Book a WorkCover physio assessment
If you've been injured in a warehouse — Wetherill Park, Smithfield, Yennora, Erskine Park, Minto, anywhere across the Southwest Sydney industrial corridor — we can usually see you within a week. Book a WorkCover assessment at Evolve Physio & Mastery, Cabramatta. SIRA-aligned, all paperwork handled with your insurer and labour-hire agency where relevant. For a plain-English walkthrough of the system, our Workers Compensation Mastery Guide.
This article is general educational information about NSW workers compensation and physiotherapy. It is not legal or financial advice. For legal questions about labour-hire arrangements, contract issues, or claim disputes, seek advice from a workers compensation lawyer. References: SIRA NSW; SafeWork NSW; icare NSW.

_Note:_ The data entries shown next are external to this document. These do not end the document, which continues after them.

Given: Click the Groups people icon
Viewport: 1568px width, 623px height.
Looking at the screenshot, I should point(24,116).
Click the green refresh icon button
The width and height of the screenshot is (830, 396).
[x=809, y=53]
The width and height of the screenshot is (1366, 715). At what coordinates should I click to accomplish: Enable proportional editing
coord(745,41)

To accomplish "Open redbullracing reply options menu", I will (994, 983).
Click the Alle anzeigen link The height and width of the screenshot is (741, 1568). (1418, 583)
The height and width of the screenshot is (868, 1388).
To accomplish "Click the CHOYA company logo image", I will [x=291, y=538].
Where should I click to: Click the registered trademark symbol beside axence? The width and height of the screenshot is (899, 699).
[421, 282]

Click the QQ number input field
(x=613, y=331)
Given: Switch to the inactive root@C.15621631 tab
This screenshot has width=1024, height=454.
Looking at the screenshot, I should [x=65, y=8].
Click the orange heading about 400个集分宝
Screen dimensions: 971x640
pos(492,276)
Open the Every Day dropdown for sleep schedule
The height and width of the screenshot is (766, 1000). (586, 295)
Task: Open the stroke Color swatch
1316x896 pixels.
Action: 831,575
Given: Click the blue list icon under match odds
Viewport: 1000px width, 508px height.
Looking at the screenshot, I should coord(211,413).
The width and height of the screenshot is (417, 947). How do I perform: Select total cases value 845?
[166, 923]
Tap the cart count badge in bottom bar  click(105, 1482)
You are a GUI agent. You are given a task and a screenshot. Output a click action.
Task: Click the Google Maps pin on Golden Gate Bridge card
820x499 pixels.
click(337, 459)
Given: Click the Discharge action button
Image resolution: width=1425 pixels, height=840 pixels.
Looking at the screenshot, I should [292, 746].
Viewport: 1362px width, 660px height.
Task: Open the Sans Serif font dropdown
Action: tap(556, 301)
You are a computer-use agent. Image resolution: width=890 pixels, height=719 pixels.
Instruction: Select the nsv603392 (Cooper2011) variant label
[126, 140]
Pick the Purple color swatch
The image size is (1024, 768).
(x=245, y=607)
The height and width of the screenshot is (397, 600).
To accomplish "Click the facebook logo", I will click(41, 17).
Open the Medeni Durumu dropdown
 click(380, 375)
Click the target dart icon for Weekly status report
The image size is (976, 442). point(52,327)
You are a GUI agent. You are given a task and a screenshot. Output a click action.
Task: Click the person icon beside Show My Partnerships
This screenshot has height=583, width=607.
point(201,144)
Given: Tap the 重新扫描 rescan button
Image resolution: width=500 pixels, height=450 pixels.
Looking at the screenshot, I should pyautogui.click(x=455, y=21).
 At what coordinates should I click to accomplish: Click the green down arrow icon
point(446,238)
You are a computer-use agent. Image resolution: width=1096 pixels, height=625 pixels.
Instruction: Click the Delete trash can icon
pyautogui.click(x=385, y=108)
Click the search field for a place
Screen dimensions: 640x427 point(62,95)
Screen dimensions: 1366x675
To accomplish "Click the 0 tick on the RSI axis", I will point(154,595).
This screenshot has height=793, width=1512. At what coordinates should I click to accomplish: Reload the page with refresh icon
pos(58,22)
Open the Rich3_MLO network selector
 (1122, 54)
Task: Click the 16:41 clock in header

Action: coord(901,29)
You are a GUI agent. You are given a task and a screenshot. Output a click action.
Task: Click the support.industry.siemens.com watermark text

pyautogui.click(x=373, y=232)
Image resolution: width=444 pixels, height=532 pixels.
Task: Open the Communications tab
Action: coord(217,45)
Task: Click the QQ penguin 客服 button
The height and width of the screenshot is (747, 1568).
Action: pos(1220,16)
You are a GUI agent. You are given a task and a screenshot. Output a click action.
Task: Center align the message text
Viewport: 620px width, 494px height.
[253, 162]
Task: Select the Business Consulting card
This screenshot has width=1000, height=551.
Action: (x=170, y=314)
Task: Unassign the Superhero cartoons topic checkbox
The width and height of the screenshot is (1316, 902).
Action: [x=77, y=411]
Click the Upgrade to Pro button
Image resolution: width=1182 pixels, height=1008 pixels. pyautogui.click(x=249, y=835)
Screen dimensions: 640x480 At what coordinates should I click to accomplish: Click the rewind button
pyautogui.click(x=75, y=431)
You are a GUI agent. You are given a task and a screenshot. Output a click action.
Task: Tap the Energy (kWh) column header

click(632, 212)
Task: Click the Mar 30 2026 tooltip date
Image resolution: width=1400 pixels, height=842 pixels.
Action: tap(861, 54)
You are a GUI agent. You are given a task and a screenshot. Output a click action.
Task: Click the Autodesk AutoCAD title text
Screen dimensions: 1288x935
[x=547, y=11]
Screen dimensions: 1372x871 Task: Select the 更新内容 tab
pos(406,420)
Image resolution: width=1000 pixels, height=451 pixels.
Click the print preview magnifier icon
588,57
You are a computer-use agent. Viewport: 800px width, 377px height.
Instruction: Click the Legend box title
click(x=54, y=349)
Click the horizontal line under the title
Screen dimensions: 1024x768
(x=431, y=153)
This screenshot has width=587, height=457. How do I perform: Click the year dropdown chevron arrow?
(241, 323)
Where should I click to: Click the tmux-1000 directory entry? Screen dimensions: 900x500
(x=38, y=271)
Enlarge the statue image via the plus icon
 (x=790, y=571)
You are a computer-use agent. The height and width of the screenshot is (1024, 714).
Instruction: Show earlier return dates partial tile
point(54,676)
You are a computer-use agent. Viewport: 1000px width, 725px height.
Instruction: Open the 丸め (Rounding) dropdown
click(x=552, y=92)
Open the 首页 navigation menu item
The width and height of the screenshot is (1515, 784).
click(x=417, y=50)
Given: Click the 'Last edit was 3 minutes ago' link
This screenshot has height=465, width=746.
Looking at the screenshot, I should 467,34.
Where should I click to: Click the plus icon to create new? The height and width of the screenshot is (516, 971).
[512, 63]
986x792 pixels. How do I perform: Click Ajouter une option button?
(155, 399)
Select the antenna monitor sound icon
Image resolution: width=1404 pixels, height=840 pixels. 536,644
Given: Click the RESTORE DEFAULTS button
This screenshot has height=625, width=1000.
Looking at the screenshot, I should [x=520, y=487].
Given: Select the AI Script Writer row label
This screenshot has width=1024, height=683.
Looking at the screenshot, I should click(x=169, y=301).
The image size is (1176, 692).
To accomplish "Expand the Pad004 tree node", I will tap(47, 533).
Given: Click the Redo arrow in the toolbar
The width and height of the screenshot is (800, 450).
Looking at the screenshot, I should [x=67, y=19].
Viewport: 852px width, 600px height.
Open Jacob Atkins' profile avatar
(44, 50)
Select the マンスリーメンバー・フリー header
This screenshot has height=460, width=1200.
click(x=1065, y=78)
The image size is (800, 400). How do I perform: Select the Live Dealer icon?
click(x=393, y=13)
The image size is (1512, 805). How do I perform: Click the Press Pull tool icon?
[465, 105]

Frequently Asked Questions
Is the labour-hire agency or the host employer responsible for my WorkCover claim?
Generally the labour-hire agency (your direct employer) is responsible for the workers compensation claim, since they pay your wages and hold the workers compensation policy. The host site's safety standards and incident management are still relevant — both companies have a duty of care. Always report to both your labour-hire coordinator AND the host site supervisor.
What if I'm on a casual contract and my shifts get cancelled after I report an injury?
This may constitute adverse action under the Fair Work Act, on top of any workers compensation rights. You have legal protection from being dismissed or having shifts cut as retaliation for making a workers compensation claim. Document everything. Speak to Fair Work Ombudsman, the Workers Compensation Independent Review Office, or a workers compensation lawyer.
I was crushed by a falling pallet — is this just WorkCover, or something more?
Crush injuries can have lasting consequences beyond what's immediately visible — compartment syndrome, internal injuries, long-term tendon or nerve damage. Get full medical assessment promptly. Severe crush injuries should be presenting to ED, not just the local GP. A WorkCover claim runs alongside the medical care — both happen in parallel.
Pick-pack work has wrecked my shoulders. How long until I'm 'fit to return'?
Depends on severity, your age, how long it's been building, and how aggressively the original duties can be modified. Typical pick-pack shoulder overuse responds in 8–16 weeks with the right loading program and modified duties. The minute you return to full pre-injury duties without rebuilding capacity, the clock resets.
Can I be required to do a Functional Capacity Evaluation (FCE)?
Yes, the insurer can request a Functional Capacity Evaluation as part of return-to-work planning. It's an objective test of what your body can safely do — lifting, carrying, postures, endurance. An FCE done by a properly qualified provider is genuinely useful information. Prepare by eating well, sleeping well, and not over-medicating the day before. Be honest about what you can and can't do; gaming the test in either direction hurts you.
My back injury happened on a Sunday shift but I didn't report it until Tuesday — am I still covered?
Yes, in most cases. NSW WorkCover law gives you up to 6 months from the injury to make a claim, though earlier is always better for evidence and continuity. Report it now, document the original mechanism as best you can, and get the Certificate of Capacity from your GP.